Ma mère se lève pour m'embrasser tandis que mon père se contente d'un signe de la main en guise de salutation. Debout, ma mère ne m'arrive qu'aux épaules. Elle semble si frêle, si fragile et je ressens le besoin de la serrer contre moi.

— Vous attendez quelqu'un ?
— Ton frère.
— Il a des problèmes ? je demande.

Nos parents ont beau être stricts, ils ne sont pas du genre à attendre que l'on rentre assis là. Sauf si on a merdé. Dans ce cas, il vaut mieux qu'on aille se cacher.

— Non, non, rien à voir ! Son amie se joint à nous pour les vacances, elle passe avec lui pour régler quelques détails, voilà, sourit ma mère.
— D'accord. D'accord. Il a une nouvelle copine ? Je n'étais pas au courant.
— Oh non non, il en est loin. Je parle de sa meilleure amie. Tu sais, la petite Lyriana Rochers ?
— Oh oui, bien sûr, Lyra.
— La pauvre petite, elle allait passer les fêtes seule, tu te rends compte ? Lyriana et lui se connaissent depuis toujours, ça me semble normal qu'on l'invite, ajoute mon père.
—Bien sûr, papa.

Lyriana Rochers... Qu'est-ce qu'elle ne m'a pas fait rire, cette gamine, quand j'habitais encore sous ce toit. Maladroite comme elle l'est, je ne crois pas pouvoir citer une seule fois où elle est venue sans casser un verre ou faire tomber un cadre.
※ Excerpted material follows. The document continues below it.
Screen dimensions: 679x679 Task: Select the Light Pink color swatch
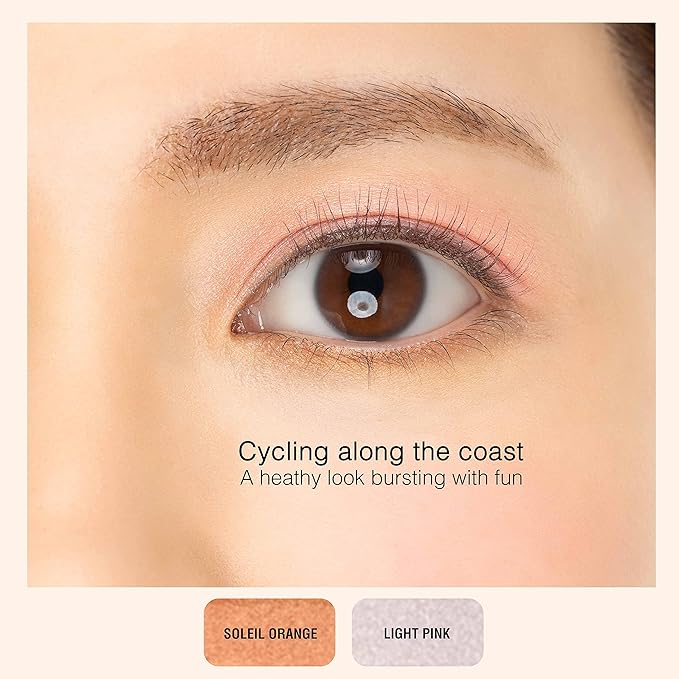pos(417,632)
Son petit air paniqué quand ça arrive est tout simplement adorable. Je la connais depuis qu'elle n'est pas plus haute que trois pommes. On peut dire qu'elle a bien grandi. Au détail près qu'elle soit toujours aussi haute que trois pommes. Je ne l'ai plus revu depuis que j'ai déménagé, je me demande si elle a encore changé.
La belle rouquine est exactement le genre de personne qui inspire la sympathie, le genre de fille qu'on a envie de protéger comme sa petite sœur. C'est craquant.

On s'assoit à la table de la cuisine, ma mère entreprend de préparer des crêpes alors que je discute avec mon père.
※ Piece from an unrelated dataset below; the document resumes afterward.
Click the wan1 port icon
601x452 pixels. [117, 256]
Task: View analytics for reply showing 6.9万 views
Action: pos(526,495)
— Ça va avec ton internat ?
— Dur dur, mais j'y arrive. Plus qu'un an et demi, le plus dur est passé.
— C'est vrai. Docteur Marchal, neurochirurgien. Ça sonne vraiment bien.
— T'as vu ça.

Mon cœur se gonfle face à la fierté qui pétille dans les yeux de mon paternel. Qu'est-ce que ça fait du bien que de voir qu'on est soutenu par sa famille, qu'on est encouragé... Je ne sais pas ce que j'aurais fait sans eux.
Sophie nous rejoint en cours de route, elle était sorti voir son copain, et je ne sais trop comment, on se retrouve à débattre politique avec ma mère, quand la porte s'ouvre dans un grincement, laissant place à Marc et Lyriana qui se chamaille comme des enfants.
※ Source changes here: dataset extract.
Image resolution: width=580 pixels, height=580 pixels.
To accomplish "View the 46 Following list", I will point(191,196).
— Non, tu ne gardes pas la peluche, elle est à moi.
— Mais tu me l'as donnéééééé.
— Oui mais tu as refusé d'écouter ma musique alors je garde ma peluche.

Je me racle la gorge, un sourire en coin. Les deux têtes se tournent vers nous dans un même mouvement. Mon regard croise celui de la rouquine. Ses joues rougissent alors qu'elle baisse la tête en balbutiant quelque chose d'inaudible. Comme je le disais... Craquante.